The uImage-initramfs file is the one you need to be looking at. It has to stay under 0x5F0000 bytes (6,225,920 bytes for those stuck in decimal).

But it should not get close to that value, as the remainder of the space is used by OpenWRT to keep user configuration. I recommend to stay under 6,100,000 bytes.

If your image exceeds that size you need to run 'make menuconfig' and play with the options until you get it to fit.

Flashing your first image

If inside the normal (factory) firmware:

# mtd_write write /media/sda1/mtdblock5 Kernel

Unlocking Kernel ...

The system is going down NOW!lock5 to Kernel ...  [w]

Sending SIGTERM to all processes

Terminated

Requesting system reboot

Restarting system.

Replace the mtdblock5 file with the *squashfs-sysupgrade.bin from above.

Inside the failsafe firmware you can run this:

# mtd_write -r write /media/sda1/openwrt-ramips-rt305x-ionik-cloud-hub-squashfs-sysupgrade.bin mtd5

Unlocking mtd5 ...

The system is goingRestarting system.ps-rt305x-ionik-cloud-hub-squashfs-sysupgrade.bin to mtd5 ...  [w]

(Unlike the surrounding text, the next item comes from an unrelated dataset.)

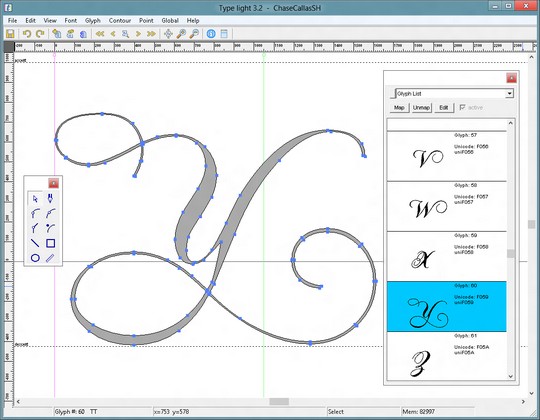Click the Undo arrow icon

(x=27, y=34)
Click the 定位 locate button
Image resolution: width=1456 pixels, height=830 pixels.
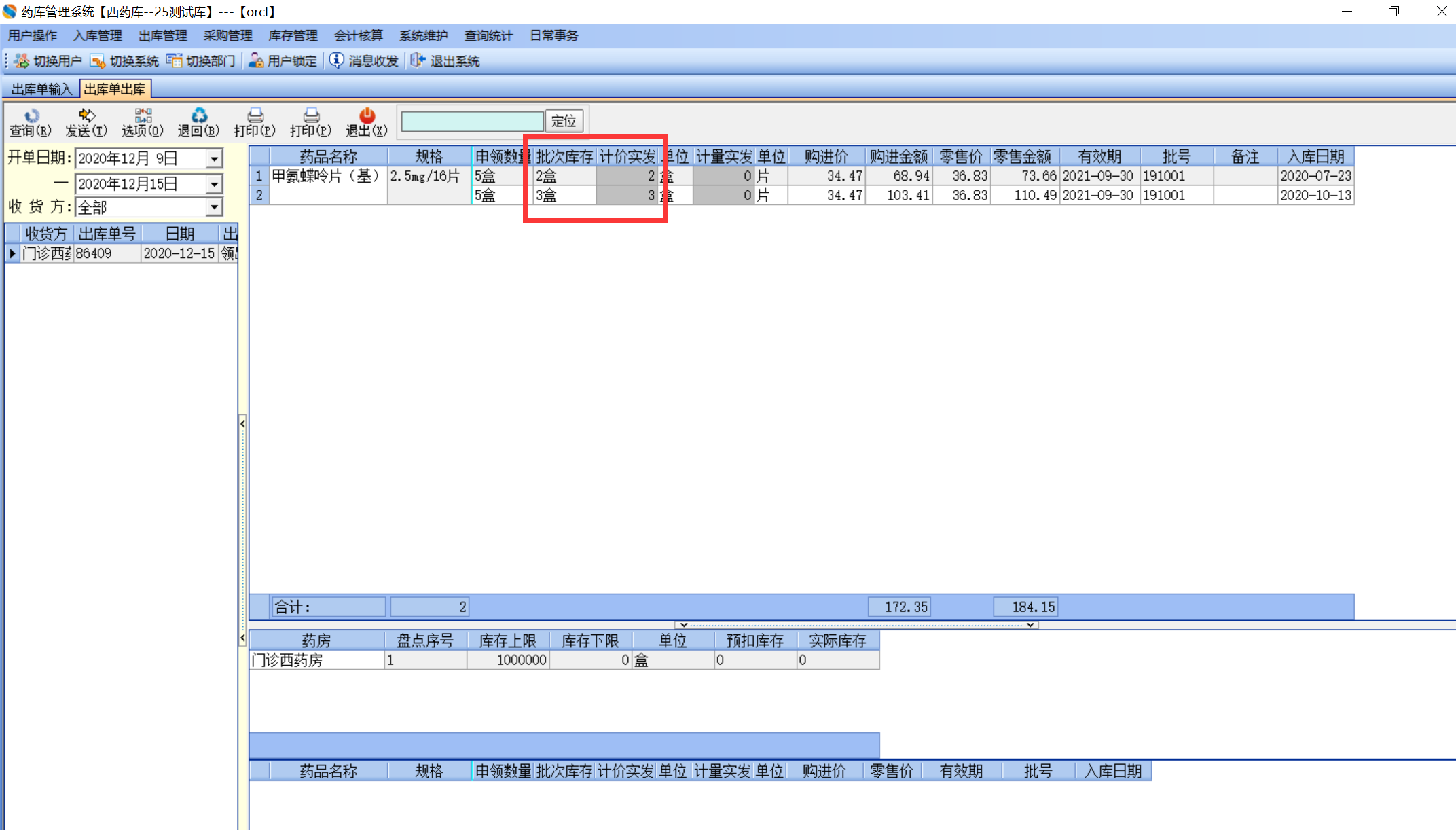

I don't remember the details right now, the above might be reversed, but you can play around if you have a backup. Make sure you are writing to the correct partition and do not touch uBoot and minisystem.

If you mess up, you will have to use an SPI flasher to restore the flash contents. There are various tools and tutorials online, you could probably use a Raspberry PI or Arduino for this, but you would still have to solder the tiny wires or buy a SOIC-8 clip.

After the first OpenWRT image is flashed from the command line, and it works, subsequent images can be uploaded from the web interface.

Update - Pastebin link with the source changes http://pastebin.com/xQs4qXri

Caveats

The build configuration files might be wrong.

Related to the above, the name of the device does not follow any convention. It might also require renaming to make an OpenWRT upgrade possible by uploading from the original firmware's web interface.

I haven't found a way to remove IPv6, it seems to be a bug in the OpenWRT build tools.

I don't know what I'm doing and this is not helped by the fact that I could not get any community support, at least not on the openwrt forums.

I will upload the configuration files and resulting firmware at some point in the near future, remind me of that if you need it before then.